Most base metals retreated on the London Metal Exchange as the bourse reopened following a U.K. holiday on Monday. Anglo American Plc and Freeport-McMoRan Inc. led declines among producers.

A private factory gauge in top consumer China showed contraction for a 14th month, while data this week showed U.S. manufacturing growth cooled and similar U.K. index unexpectedly shrank for the first time in three years in April. In Australia, one of the biggest metals producers, an interest-rate cut weakened its dollar, boosting the appeal of its exports.

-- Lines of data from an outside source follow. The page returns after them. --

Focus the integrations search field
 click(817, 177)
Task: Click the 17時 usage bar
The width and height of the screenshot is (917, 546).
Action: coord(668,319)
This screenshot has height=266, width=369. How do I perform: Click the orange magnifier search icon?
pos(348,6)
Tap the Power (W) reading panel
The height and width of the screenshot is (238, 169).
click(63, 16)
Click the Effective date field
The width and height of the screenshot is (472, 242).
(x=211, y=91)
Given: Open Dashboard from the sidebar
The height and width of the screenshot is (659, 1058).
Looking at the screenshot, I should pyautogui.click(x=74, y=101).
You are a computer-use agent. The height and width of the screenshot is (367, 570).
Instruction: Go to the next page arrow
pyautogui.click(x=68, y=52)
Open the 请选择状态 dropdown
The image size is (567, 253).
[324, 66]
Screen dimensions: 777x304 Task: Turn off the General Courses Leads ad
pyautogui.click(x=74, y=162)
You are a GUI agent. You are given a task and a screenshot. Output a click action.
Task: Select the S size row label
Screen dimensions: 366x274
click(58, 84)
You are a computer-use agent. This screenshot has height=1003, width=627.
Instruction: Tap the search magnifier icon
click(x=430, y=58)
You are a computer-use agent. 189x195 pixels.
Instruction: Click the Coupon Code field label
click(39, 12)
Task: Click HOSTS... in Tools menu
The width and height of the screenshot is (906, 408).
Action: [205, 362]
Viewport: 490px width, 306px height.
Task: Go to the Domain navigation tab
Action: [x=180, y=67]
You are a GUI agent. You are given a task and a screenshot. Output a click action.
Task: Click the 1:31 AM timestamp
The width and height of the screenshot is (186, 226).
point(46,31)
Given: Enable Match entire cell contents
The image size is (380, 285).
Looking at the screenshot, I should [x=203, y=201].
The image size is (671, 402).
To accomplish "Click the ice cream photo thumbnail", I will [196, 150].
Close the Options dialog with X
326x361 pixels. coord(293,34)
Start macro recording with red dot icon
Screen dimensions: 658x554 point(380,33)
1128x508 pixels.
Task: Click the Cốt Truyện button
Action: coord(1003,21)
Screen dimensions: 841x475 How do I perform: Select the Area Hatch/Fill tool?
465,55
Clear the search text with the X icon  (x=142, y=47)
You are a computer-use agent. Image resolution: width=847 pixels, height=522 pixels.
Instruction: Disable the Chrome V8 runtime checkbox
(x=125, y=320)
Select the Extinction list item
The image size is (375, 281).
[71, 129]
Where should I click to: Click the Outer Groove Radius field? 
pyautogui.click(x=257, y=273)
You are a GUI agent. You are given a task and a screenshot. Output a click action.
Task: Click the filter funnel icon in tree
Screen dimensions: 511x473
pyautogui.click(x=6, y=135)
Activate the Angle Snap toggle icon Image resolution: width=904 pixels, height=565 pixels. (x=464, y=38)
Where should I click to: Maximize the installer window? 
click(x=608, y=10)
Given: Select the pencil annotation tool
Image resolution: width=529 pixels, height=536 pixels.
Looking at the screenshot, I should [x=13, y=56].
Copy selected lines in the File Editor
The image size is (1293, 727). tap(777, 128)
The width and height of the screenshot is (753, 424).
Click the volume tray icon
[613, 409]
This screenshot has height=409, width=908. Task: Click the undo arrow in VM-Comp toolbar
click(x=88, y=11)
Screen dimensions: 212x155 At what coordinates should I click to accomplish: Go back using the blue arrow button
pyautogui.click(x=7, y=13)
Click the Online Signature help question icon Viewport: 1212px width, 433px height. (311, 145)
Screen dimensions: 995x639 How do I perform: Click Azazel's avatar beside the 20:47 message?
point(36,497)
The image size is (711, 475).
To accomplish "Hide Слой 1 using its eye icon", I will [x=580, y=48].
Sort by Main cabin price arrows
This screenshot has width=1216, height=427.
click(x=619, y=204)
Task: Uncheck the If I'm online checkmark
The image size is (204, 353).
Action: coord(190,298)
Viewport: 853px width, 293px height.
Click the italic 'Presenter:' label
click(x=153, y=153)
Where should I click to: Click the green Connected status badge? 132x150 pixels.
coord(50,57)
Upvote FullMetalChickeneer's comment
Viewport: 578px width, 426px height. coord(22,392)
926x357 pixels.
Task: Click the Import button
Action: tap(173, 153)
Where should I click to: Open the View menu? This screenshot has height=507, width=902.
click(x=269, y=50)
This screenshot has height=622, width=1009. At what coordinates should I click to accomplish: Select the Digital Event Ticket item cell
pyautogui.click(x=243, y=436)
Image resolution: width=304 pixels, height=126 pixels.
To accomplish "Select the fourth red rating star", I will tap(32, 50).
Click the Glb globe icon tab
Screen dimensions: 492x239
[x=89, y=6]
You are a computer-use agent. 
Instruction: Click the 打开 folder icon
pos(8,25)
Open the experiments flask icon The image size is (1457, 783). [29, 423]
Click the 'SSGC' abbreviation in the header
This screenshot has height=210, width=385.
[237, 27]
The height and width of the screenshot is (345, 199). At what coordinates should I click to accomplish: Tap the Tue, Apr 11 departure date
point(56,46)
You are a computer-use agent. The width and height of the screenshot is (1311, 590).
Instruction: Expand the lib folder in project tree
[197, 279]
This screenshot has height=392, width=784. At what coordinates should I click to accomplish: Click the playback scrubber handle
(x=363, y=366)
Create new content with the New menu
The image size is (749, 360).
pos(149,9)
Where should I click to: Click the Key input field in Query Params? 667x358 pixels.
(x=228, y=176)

“There’s a lot of nervousness in the market,” Peter Thomas, a senior vice president at Zaner Group LLC, a metals broker in Chicago, said in a telephone interview. If Chinese manufacturing “continues to contract, local demand is going to go down.”

Copper Price

Copper for delivery in three months slipped 2.6 percent to settle at $4,920 a metric ton at 5:51 p.m. on the LME, the biggest loss since April 7. Prices retreated after closing on April 29 at $5,050, the highest since March 22.

Stockpiles of the metal in warehouses tracked by the LME climbed 3.5 percent, the most since August, on deliveries into Asia, bourse data show. Inventories are at the highest in six weeks.

“Disappointing manufacturing data might be one of the reasons, but the unexpected rate decrease in Australia may also be a factor,” Eugen Weinberg, the head of commodities research at Commerzbank AG in Frankfurt, said by phone.

A gauge of 18 large global base metal producers tracked by Bloomberg Intelligence slumped 5.7 percent, set for the biggest loss since March 8. Anglo American plunged 13 percent in London, while Freeport lost 8.6 percent in New York.

In other metals:

  • Aluminum, lead and zinc all declined more than 2 percent on the LME.
  • Tin rose while nickel gained as much as 2.7 percent, touching the highest since November.
  • On the Comex in New York, copper futures slipped 2.1 percent.